The clinical reality is messy. A person may be able to stand for 20 minutes but not eight hours. They may be capable on Monday and flattened by Friday. Depression, chronic pain, long Covid, cancer treatment, epilepsy, autoimmune disease, addiction recovery and trauma do not always arrange themselves neatly around job-search obligations. Nor does the labour market kindly produce flexible, nearby, accommodating work on demand.
That is where political slogans tend to cheat. “Can work” can mean “can perform some tasks under ideal conditions”. It can also mean “can reliably get and keep paid work, with transport, medication, appointments, symptoms, employer tolerance and enough stability not to collapse after week two”. Those are not the same thing.
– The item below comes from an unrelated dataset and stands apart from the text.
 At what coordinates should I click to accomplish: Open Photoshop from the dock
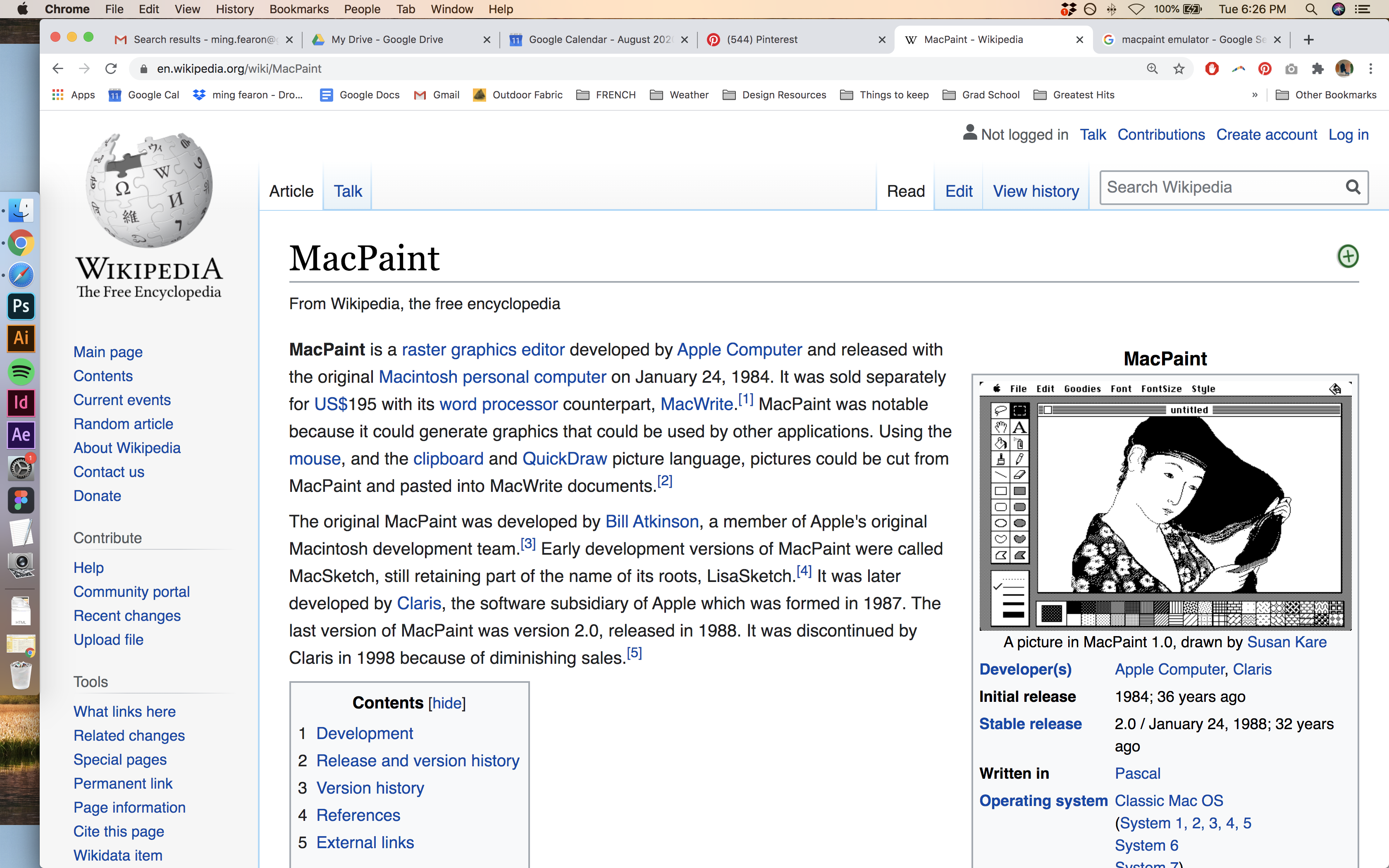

There is international warning here. The United Kingdom’s Work Capability Assessment became a byword for bureaucratic cruelty after years of criticism from disabled people, doctors and campaigners. One study reported by the Guardian linked the programme between 2010 and 2013 to an additional 590 suicides, 279,000 new mental health cases and 725,000 extra antidepressant prescriptions.[6] Correlation in a complex system is not a tidy morality play, but it is a flashing red light against designing assessments as punishment machines.
Australia has had its own problems. A Senate committee report on the Disability Support Pension noted that impairment-table rules, including the requirement to score 20 points on a single table for some applicants, created specific barriers for people trying to qualify for support.[7] Stricter assessment systems can look clean on a ministerial slide and still fail people with complex, fluctuating or multi-system conditions.
New Zealand has been here before, at least politically. In 2007, National attacked “designated GPs” for allegedly signing hundreds of people onto benefits.[8] The script is familiar: find a professional gatekeeper, imply softness, promise toughness, harvest applause. The risk is that the applause lands on people with the least power in the room.
None of this means medical certification should be immune from scrutiny. It should not be. If certificates are vague, MSD should seek clarification. If a practitioner knowingly provides false information, professional and legal consequences should follow. If MSD’s forms produce poor information, fix the forms. If doctors need clearer guidance, provide it. If second-opinion data is not published, publish it.
But “accountability” has to mean evidence-based checking, not intimidation by press release. Doctors have duties to provide independent clinical judgement, to act within their competence, and to avoid harming patients. Turning them into welfare police risks distorting that role. It also risks pressuring sick and disabled people to perform wellness for a bureaucracy that already holds the purse strings.
The sensible policy path is not mysterious. Publish the data: certificate volumes, review rates, second-opinion outcomes, appeals, fraud findings and error categories. Separate doctor misconduct from client error and MSD disagreement. Fund access to treatment and rehabilitation. Build pathways into suitable work rather than pretending any work is suitable if the spreadsheet is impatient enough.
Until then, the basic standard is simple. If ACT, or any party, wants to accuse clinicians of enabling welfare abuse, it should bring the receipts. Not vibes. Not one viral post. Receipts.